Startup Of Malikai Oil Field To Boost Malaysia's Kimanis Exports
SINGAPORE, Dec 13 (Reuters) - Malaysia is expected to start oil production at the end of December at a deepwater field that could lift February export volumes of key grade Kimanis by 25 percent from January, two sources with knowledge of the matter said on Tuesday.
Operated by Royal Dutch Shell, the Malikai field off the East Malaysian state of Sabah could boost exports of Kimanis to 193,000 barrels per day in February, or nine 600,000-barrel cargoes, they said, meeting crude demand from Australia and India.
The sources spoke on the condition of anonymity as they were not authorised to speak to media. Shell and its partner, Malaysia's state-owned energy company Petronas, declined to comment.
The new production will come after Malaysia joined producers from outside of the Organization of Petroleum Exporting Countries (OPEC) on Sunday to cut output along with its OPEC counterparts. News of the agreement boosted global oil prices by more than 6 percent to 18-month highs on Monday.
"Malaysia will benefit from the oil price increase as they have maintained production levels and can maintain it till 2024 at least," said Subramanya Bettadapura, a Frost & Sullivan analyst in Kuala Lumpur.

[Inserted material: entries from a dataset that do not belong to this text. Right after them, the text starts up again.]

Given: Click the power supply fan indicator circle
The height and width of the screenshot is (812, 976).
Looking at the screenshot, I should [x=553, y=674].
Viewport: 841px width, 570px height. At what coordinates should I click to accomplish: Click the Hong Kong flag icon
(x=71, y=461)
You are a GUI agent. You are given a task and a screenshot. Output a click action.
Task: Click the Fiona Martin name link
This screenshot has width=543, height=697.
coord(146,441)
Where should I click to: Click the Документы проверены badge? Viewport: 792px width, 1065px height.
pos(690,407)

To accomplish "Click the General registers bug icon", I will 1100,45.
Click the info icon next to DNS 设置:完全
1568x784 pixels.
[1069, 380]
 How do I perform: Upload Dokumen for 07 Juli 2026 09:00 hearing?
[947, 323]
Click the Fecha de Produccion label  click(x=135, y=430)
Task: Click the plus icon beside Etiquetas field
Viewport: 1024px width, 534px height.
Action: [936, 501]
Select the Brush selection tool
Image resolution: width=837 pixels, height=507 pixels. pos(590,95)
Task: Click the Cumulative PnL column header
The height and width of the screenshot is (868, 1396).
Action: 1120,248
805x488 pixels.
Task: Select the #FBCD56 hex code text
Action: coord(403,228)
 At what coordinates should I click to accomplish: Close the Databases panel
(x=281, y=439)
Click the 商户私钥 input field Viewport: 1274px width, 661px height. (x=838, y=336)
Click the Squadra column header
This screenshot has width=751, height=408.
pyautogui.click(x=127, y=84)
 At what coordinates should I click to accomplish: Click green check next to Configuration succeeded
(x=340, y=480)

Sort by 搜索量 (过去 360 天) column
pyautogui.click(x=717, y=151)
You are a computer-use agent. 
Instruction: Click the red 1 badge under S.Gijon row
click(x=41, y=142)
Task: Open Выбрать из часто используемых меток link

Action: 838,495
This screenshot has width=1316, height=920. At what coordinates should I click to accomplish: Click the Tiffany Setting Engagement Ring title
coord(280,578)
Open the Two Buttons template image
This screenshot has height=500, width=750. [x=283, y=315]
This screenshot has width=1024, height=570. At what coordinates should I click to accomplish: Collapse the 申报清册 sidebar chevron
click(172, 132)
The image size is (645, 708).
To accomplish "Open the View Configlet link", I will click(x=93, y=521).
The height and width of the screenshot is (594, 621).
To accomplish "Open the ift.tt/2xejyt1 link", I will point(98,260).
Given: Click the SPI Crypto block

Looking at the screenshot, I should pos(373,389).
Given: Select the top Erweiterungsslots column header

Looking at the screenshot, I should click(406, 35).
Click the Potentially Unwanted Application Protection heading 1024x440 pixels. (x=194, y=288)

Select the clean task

The Malikai oilfield is expected to keep the country's overall crude output steady at 700,000 bpd in 2017 from 2016 as it will replace declining output at mature fields such as former flagship field Tapis, the sources said.
Malikai lies around 100 kilometres (60 miles) off Sabah in waters about 500 metres deep and comprises two main reservoirs that will produce 60,000 barrels per day at their peak.
The oil will be blended with oil from another Shell-operated field, Gumusut-Kakap, and exported as Kimanis, a medium-sweet crude with an API gravity of 38.61 degrees and a sulphur content of 0.06 percent. Production at the Gumusut-Kakap field has reached about 160,000 bpd after it started up in late 2014.
ConocoPhillips is the third shareholder in the two fields.